What the exercise asks:
Please provide the entries below again, word for word.

Stored items
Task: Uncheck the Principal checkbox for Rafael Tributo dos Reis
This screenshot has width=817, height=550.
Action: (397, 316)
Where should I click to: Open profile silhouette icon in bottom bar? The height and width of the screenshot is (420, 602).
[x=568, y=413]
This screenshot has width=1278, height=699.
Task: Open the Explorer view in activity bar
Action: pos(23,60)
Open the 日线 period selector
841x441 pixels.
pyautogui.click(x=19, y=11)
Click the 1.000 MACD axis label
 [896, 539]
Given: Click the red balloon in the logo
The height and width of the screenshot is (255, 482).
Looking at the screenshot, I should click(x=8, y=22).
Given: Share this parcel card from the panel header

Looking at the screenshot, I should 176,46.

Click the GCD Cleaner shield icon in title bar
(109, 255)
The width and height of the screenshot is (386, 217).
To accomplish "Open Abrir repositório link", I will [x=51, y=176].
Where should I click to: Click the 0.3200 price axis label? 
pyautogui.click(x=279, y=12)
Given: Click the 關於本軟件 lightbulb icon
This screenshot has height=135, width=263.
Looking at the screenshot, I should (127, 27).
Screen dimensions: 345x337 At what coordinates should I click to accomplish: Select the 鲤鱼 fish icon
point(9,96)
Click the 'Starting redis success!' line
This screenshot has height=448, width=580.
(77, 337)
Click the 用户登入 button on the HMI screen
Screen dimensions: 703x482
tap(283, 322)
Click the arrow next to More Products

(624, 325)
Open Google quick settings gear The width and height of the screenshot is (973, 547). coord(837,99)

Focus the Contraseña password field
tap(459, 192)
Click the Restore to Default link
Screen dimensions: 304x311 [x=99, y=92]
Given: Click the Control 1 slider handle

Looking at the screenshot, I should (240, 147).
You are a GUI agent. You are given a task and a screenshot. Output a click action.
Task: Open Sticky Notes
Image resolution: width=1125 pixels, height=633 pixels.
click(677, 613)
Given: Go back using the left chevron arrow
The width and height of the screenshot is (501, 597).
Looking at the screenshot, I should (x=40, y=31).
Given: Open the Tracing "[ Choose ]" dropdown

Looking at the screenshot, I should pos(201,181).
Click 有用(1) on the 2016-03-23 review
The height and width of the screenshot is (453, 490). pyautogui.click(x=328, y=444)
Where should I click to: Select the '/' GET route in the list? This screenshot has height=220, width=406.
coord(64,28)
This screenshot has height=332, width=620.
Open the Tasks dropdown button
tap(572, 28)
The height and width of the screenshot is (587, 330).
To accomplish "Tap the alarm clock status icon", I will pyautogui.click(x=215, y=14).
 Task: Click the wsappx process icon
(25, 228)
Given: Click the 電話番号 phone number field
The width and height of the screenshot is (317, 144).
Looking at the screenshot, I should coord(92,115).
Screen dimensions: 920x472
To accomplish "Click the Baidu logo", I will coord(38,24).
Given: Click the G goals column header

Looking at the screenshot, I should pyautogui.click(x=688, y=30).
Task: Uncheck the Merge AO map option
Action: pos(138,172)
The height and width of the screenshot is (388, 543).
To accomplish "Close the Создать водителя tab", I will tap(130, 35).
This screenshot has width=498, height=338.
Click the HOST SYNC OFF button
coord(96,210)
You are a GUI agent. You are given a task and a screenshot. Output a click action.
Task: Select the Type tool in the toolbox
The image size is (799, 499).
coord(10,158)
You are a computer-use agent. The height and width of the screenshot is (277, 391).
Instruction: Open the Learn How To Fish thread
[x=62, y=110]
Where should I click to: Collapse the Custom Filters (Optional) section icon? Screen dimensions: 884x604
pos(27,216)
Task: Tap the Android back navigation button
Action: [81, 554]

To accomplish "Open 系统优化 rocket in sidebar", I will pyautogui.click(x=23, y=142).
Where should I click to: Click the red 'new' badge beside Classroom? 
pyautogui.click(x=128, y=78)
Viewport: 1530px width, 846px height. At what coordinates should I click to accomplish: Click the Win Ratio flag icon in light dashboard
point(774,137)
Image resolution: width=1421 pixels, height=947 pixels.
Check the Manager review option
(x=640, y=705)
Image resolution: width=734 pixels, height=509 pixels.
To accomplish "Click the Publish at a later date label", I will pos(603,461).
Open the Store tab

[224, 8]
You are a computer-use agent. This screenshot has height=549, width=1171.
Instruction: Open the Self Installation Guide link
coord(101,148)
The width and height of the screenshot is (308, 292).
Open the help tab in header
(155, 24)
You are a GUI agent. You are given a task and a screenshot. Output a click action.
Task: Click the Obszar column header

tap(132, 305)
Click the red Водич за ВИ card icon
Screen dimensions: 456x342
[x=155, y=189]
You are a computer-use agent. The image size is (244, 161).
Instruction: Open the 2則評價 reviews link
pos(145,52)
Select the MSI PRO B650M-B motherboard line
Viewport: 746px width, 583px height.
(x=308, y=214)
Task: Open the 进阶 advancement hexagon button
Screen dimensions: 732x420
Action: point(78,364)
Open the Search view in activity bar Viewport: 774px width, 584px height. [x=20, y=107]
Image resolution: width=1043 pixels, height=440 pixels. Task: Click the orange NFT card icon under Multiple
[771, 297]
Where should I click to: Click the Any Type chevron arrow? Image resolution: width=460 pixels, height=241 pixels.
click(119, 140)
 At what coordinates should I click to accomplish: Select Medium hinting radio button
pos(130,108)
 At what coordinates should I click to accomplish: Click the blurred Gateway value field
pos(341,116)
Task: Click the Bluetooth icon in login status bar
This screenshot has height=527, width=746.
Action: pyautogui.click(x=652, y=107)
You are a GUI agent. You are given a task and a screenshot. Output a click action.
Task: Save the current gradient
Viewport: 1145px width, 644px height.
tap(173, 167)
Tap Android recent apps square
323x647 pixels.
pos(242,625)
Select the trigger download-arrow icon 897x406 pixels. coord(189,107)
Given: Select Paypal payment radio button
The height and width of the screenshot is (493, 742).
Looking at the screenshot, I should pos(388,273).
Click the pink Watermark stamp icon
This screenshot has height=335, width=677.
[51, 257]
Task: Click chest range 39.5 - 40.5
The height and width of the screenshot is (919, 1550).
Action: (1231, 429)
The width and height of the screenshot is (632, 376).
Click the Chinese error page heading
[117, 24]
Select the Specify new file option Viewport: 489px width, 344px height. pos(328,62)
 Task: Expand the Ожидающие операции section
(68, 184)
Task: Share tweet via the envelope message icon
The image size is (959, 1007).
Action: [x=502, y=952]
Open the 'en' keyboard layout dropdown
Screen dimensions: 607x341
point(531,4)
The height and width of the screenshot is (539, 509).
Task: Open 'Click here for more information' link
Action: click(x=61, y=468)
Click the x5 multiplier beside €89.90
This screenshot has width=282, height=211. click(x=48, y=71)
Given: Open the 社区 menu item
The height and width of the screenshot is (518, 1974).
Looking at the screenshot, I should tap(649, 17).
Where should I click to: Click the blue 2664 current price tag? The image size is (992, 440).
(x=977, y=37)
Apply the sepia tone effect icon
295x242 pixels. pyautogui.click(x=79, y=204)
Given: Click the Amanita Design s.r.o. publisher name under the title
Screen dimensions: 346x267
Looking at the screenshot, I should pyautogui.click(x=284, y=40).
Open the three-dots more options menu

Expected output:
Task: Uncheck the Principal checkbox for Rafael Tributo dos Reis
This screenshot has width=817, height=550.
Action: (397, 316)
Where should I click to: Open profile silhouette icon in bottom bar? The height and width of the screenshot is (420, 602).
[x=568, y=413]
This screenshot has width=1278, height=699.
Task: Open the Explorer view in activity bar
Action: pos(23,60)
Open the 日线 period selector
841x441 pixels.
pyautogui.click(x=19, y=11)
Click the 1.000 MACD axis label
 [896, 539]
Given: Click the red balloon in the logo
The height and width of the screenshot is (255, 482).
Looking at the screenshot, I should click(x=8, y=22).
Given: Share this parcel card from the panel header

Looking at the screenshot, I should 176,46.

Click the GCD Cleaner shield icon in title bar
(109, 255)
The width and height of the screenshot is (386, 217).
To accomplish "Open Abrir repositório link", I will [x=51, y=176].
Where should I click to: Click the 0.3200 price axis label? 
pyautogui.click(x=279, y=12)
Given: Click the 關於本軟件 lightbulb icon
This screenshot has height=135, width=263.
Looking at the screenshot, I should (127, 27).
Screen dimensions: 345x337 At what coordinates should I click to accomplish: Select the 鲤鱼 fish icon
point(9,96)
Click the 'Starting redis success!' line
This screenshot has height=448, width=580.
(77, 337)
Click the 用户登入 button on the HMI screen
Screen dimensions: 703x482
tap(283, 322)
Click the arrow next to More Products

(624, 325)
Open Google quick settings gear The width and height of the screenshot is (973, 547). coord(837,99)

Focus the Contraseña password field
tap(459, 192)
Click the Restore to Default link
Screen dimensions: 304x311 [x=99, y=92]
Given: Click the Control 1 slider handle

Looking at the screenshot, I should (240, 147).
You are a GUI agent. You are given a task and a screenshot. Output a click action.
Task: Open Sticky Notes
Image resolution: width=1125 pixels, height=633 pixels.
click(677, 613)
Given: Go back using the left chevron arrow
The width and height of the screenshot is (501, 597).
Looking at the screenshot, I should (x=40, y=31).
Given: Open the Tracing "[ Choose ]" dropdown

Looking at the screenshot, I should pos(201,181).
Click 有用(1) on the 2016-03-23 review
The height and width of the screenshot is (453, 490). pyautogui.click(x=328, y=444)
Where should I click to: Select the '/' GET route in the list? This screenshot has height=220, width=406.
coord(64,28)
This screenshot has height=332, width=620.
Open the Tasks dropdown button
tap(572, 28)
The height and width of the screenshot is (587, 330).
To accomplish "Tap the alarm clock status icon", I will pyautogui.click(x=215, y=14).
 Task: Click the wsappx process icon
(25, 228)
Given: Click the 電話番号 phone number field
The width and height of the screenshot is (317, 144).
Looking at the screenshot, I should coord(92,115).
Screen dimensions: 920x472
To accomplish "Click the Baidu logo", I will coord(38,24).
Given: Click the G goals column header

Looking at the screenshot, I should pyautogui.click(x=688, y=30).
Task: Uncheck the Merge AO map option
Action: pos(138,172)
The height and width of the screenshot is (388, 543).
To accomplish "Close the Создать водителя tab", I will tap(130, 35).
This screenshot has width=498, height=338.
Click the HOST SYNC OFF button
coord(96,210)
You are a GUI agent. You are given a task and a screenshot. Output a click action.
Task: Select the Type tool in the toolbox
The image size is (799, 499).
coord(10,158)
You are a computer-use agent. The height and width of the screenshot is (277, 391).
Instruction: Open the Learn How To Fish thread
[x=62, y=110]
Where should I click to: Collapse the Custom Filters (Optional) section icon? Screen dimensions: 884x604
pos(27,216)
Task: Tap the Android back navigation button
Action: [81, 554]

To accomplish "Open 系统优化 rocket in sidebar", I will pyautogui.click(x=23, y=142).
Where should I click to: Click the red 'new' badge beside Classroom? 
pyautogui.click(x=128, y=78)
Viewport: 1530px width, 846px height. At what coordinates should I click to accomplish: Click the Win Ratio flag icon in light dashboard
point(774,137)
Image resolution: width=1421 pixels, height=947 pixels.
Check the Manager review option
(x=640, y=705)
Image resolution: width=734 pixels, height=509 pixels.
To accomplish "Click the Publish at a later date label", I will pos(603,461).
Open the Store tab

[224, 8]
You are a computer-use agent. This screenshot has height=549, width=1171.
Instruction: Open the Self Installation Guide link
coord(101,148)
The width and height of the screenshot is (308, 292).
Open the help tab in header
(155, 24)
You are a GUI agent. You are given a task and a screenshot. Output a click action.
Task: Click the Obszar column header

tap(132, 305)
Click the red Водич за ВИ card icon
Screen dimensions: 456x342
[x=155, y=189]
You are a computer-use agent. The image size is (244, 161).
Instruction: Open the 2則評價 reviews link
pos(145,52)
Select the MSI PRO B650M-B motherboard line
Viewport: 746px width, 583px height.
(x=308, y=214)
Task: Open the 进阶 advancement hexagon button
Screen dimensions: 732x420
Action: point(78,364)
Open the Search view in activity bar Viewport: 774px width, 584px height. [x=20, y=107]
Image resolution: width=1043 pixels, height=440 pixels. Task: Click the orange NFT card icon under Multiple
[771, 297]
Where should I click to: Click the Any Type chevron arrow? Image resolution: width=460 pixels, height=241 pixels.
click(119, 140)
 At what coordinates should I click to accomplish: Select Medium hinting radio button
pos(130,108)
 At what coordinates should I click to accomplish: Click the blurred Gateway value field
pos(341,116)
Task: Click the Bluetooth icon in login status bar
This screenshot has height=527, width=746.
Action: pyautogui.click(x=652, y=107)
You are a GUI agent. You are given a task and a screenshot. Output a click action.
Task: Save the current gradient
Viewport: 1145px width, 644px height.
tap(173, 167)
Tap Android recent apps square
323x647 pixels.
pos(242,625)
Select the trigger download-arrow icon 897x406 pixels. coord(189,107)
Given: Select Paypal payment radio button
The height and width of the screenshot is (493, 742).
Looking at the screenshot, I should pos(388,273).
Click the pink Watermark stamp icon
This screenshot has height=335, width=677.
[51, 257]
Task: Click chest range 39.5 - 40.5
The height and width of the screenshot is (919, 1550).
Action: (1231, 429)
The width and height of the screenshot is (632, 376).
Click the Chinese error page heading
[117, 24]
Select the Specify new file option Viewport: 489px width, 344px height. pos(328,62)
 Task: Expand the Ожидающие операции section
(68, 184)
Task: Share tweet via the envelope message icon
The image size is (959, 1007).
Action: [x=502, y=952]
Open the 'en' keyboard layout dropdown
Screen dimensions: 607x341
point(531,4)
The height and width of the screenshot is (539, 509).
Task: Open 'Click here for more information' link
Action: click(x=61, y=468)
Click the x5 multiplier beside €89.90
This screenshot has width=282, height=211. click(x=48, y=71)
Given: Open the 社区 menu item
The height and width of the screenshot is (518, 1974).
Looking at the screenshot, I should tap(649, 17).
Where should I click to: Click the blue 2664 current price tag? The image size is (992, 440).
(x=977, y=37)
Apply the sepia tone effect icon
295x242 pixels. pyautogui.click(x=79, y=204)
Given: Click the Amanita Design s.r.o. publisher name under the title
Screen dimensions: 346x267
Looking at the screenshot, I should pyautogui.click(x=284, y=40).
Open the three-dots more options menu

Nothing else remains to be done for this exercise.